The same nuclear facility, built in 1946 on Stalin's orders on the wooded grounds of a destroyed monastery south of Nizhny-Novgorod, has been pinpointed by European investigators as the most likely origin of a small batch of 'super-grade' plutonium uncovered in a German garage in May.

When Andrei Sakharov worked at Arzamas, it was known as the Installation and hermetically sealed from the outside world. Post to its scientists would be addressed to Moscow Centre 300. Some of the secrecy remains but its privileges have vanished.

Staff threatened to go on strike last December and wrote to President Boris Yeltsin complaining of unpaid salaries, along with colleagues at Russia's other main laboratory for the design and assembly of nuclear warheads, Chelyabinsk-70.

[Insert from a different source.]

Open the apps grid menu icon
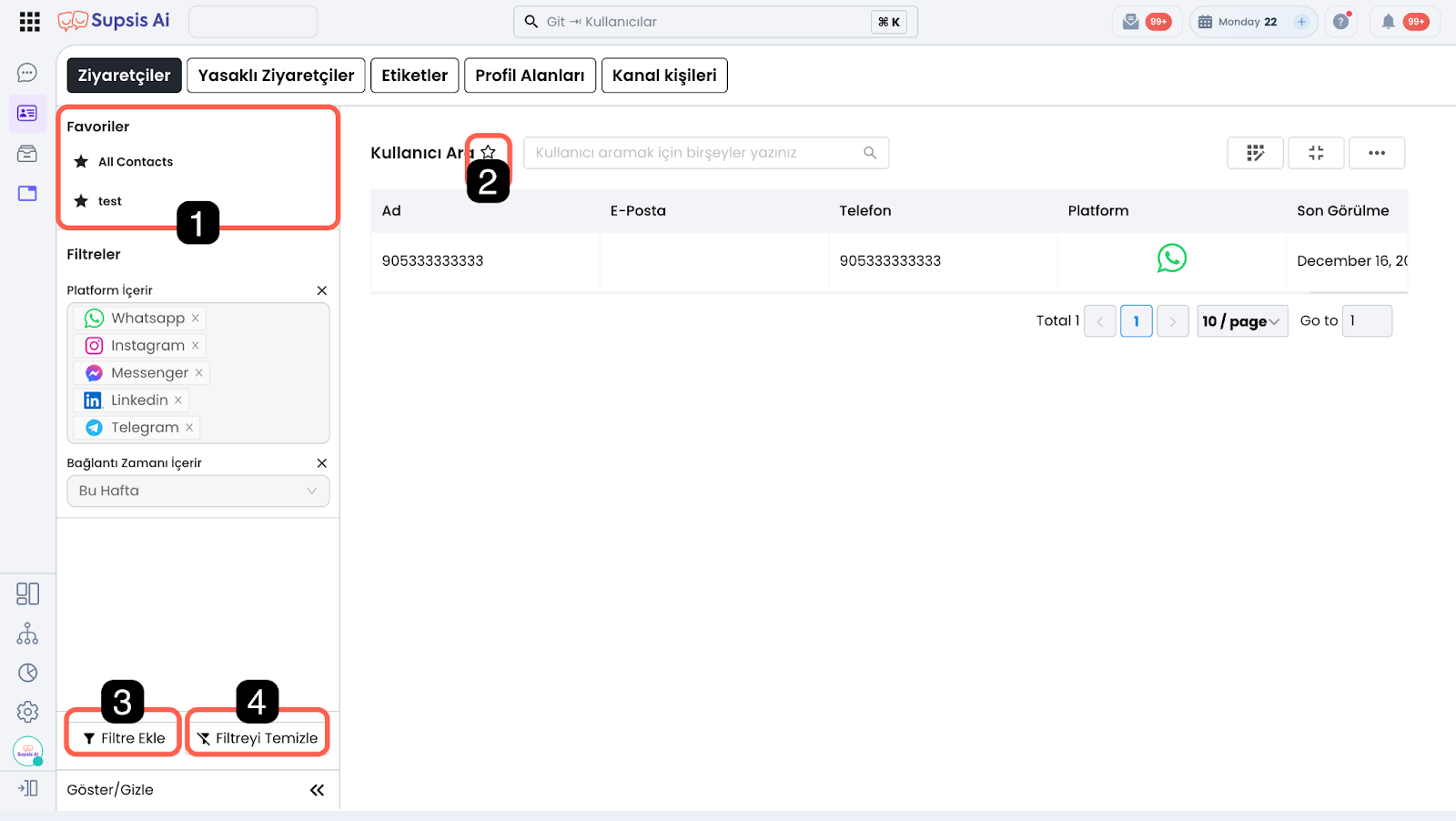This screenshot has width=1456, height=821. click(29, 22)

But the theft announced yesterday by the Federal Counter-Intelligence Service and one traced back to Arzamas from the garage of a German travelling salesman seem unconnected. Nor did either involve weapons-grade material. Russian officials dismiss worries over lax security in the nuclear network, which officially employs more than 100,000 people.

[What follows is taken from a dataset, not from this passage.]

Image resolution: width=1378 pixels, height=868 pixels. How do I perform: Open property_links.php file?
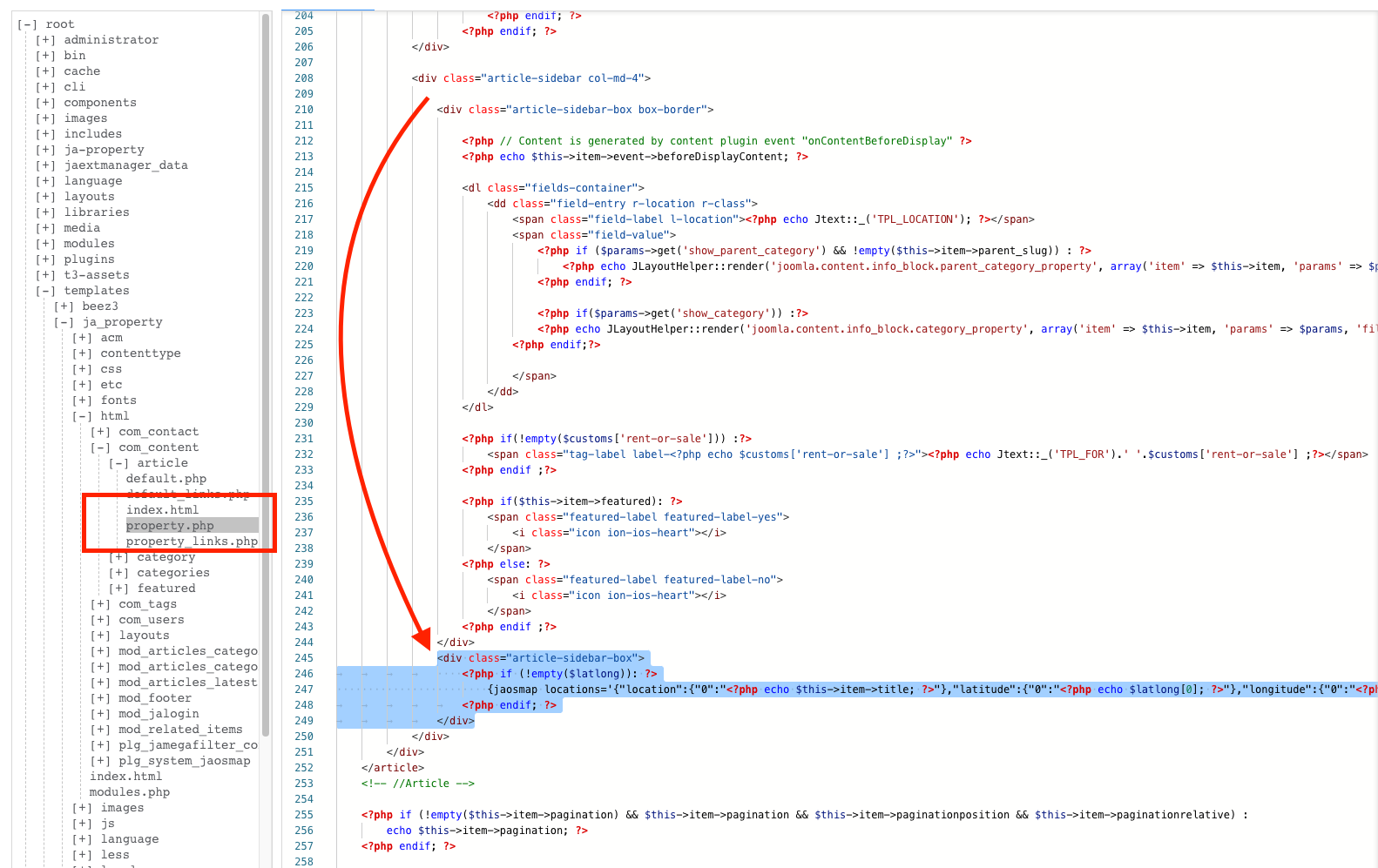191,542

'Some find it's profitable to present Russian nuclear plants as defenceless,' Yuri Yakiliyev, deputy director of Arzamas-16, told Itar-Tass news agency. Russian officials have repeatedly complained of a smear campaign, orchestrated variously by Russia's competitors in the nuclear power industry or foreign states trying to undermine the last guarantor of Moscow's great-power status.

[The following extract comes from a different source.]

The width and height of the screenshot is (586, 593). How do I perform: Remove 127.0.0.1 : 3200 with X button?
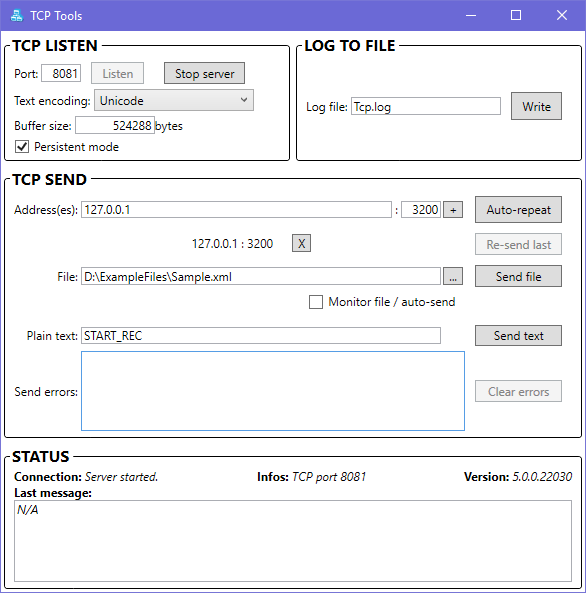pyautogui.click(x=301, y=243)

The find announced yesterday involved 9.5kg of uranium-238, which could be used to help fuel a nuclear power station but not a bomb. No details were given of the two men arrested, other than that they were without work and had been picked up last Saturday. The Counter-Intelligence Service, the Ministry of Interior and police in Arzamas, began an investigation that led to the arrests after 5kg of uranium was reported missing.

It is the second time in a week that Russia has announced arrests involving what they say is non-weapons grade nuclear material. The earlier case was in the western enclave of Kaliningrad.